__Source extract__.
--*--
György Matolcsy, one of the founders and directors of Pannónia Film Studio, and the head of the studio of hundreds of animated films has died at the age of 91.
The death was announced on Tuesday on the Facebook page of Kecskemétfilm Kft. György Matolcsy’s studio management is associated with such renowned films as János Vitéz, Lúdas Matyi, Vuk or the Gusztáv series, MTI reports.
Dr. György Matolcsy – the father of MNB President György Matolcsy – was born on the 9th of May 1930 in Kecskemét. His father was the city’s medical officer and his mother was the daughter of the owner of the Beretvás Hotel. Matolcsy played tennis in his youth, winning the national championship.
He graduated in law in 1952 and economics at the Accounting College in 1954, while he was also a student of cinematography at the Academy of Theatre and Film Arts, 2021.kaff.hu reports.
In 1951 he founded the Hungarian Synchronous and Slide Film Production Company (later Synchronous Film Production Company), which took the name Pannónia Film Studio in 1957. In 1959 Matolcsy became head of the Drawing and Puppet Film Department.
From 1959 until his retirement in 1995, he was the head of the animation studio within the Pannónia Film Company and produced hundreds of animated films and series (e.g. Fehérlófia, Sisyphus, The Fly, The Bath, Vili the Sparrow, Lúdas Matyi, Vuk, Gustav series).
He was one of the founders of the Kecskemét Studio, a subsidiary of the studio, which became Kecskemétfilm after the change of regime. In the late 1960s, he launched animated film series and the animation course at the College of Applied Arts. He taught film aesthetics there and at the József Attila University.
--*--
__Provided records__.

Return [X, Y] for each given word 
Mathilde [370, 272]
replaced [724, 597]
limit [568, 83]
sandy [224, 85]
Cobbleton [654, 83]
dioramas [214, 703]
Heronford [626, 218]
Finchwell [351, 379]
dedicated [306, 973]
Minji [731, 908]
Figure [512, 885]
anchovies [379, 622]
--*--
__Study questions__.
1. According to the obituary of György Matolcsy, in what year did the company he founded take the name Pannónia Film Studio?
2. Write the next few sentences of the obituary of György Matolcsy, continuing after its final sentence.

__Answer section__.
1. 1957

2.
In 1991 he founded the Pannon Animation Foundation. He has published several important books on animation. In the 1970s and 1980s, he was Secretary-General of the International Animation Film Association and headed the animation department until his retirement in 1995.
Under his leadership, Pannonia Film Studio was ranked among the top five animation studios in the world (the other four being Disney, Hanna-Barbera, Soviet Soyuzmultfilm, and Japanese Toei).
In the 1984 issue of Filmwelt, Matolcsy wrote: “For my part, I believe that a healthy set of values recognizes and supports the artistically new, but does not use it to belittle traditional forms. It respects differences but does not play off different generations and artists, specific genres, different audiences against each other. He appreciates the successful and is merciful to bona fide mistakes; he is brave enough to take on struggles and failures in the interests of progress.”
In 2007, he was awarded the Lifetime Achievement Award at the Kecskemét Animation Film Festival, and this year the same festival is paying tribute to his life’s work.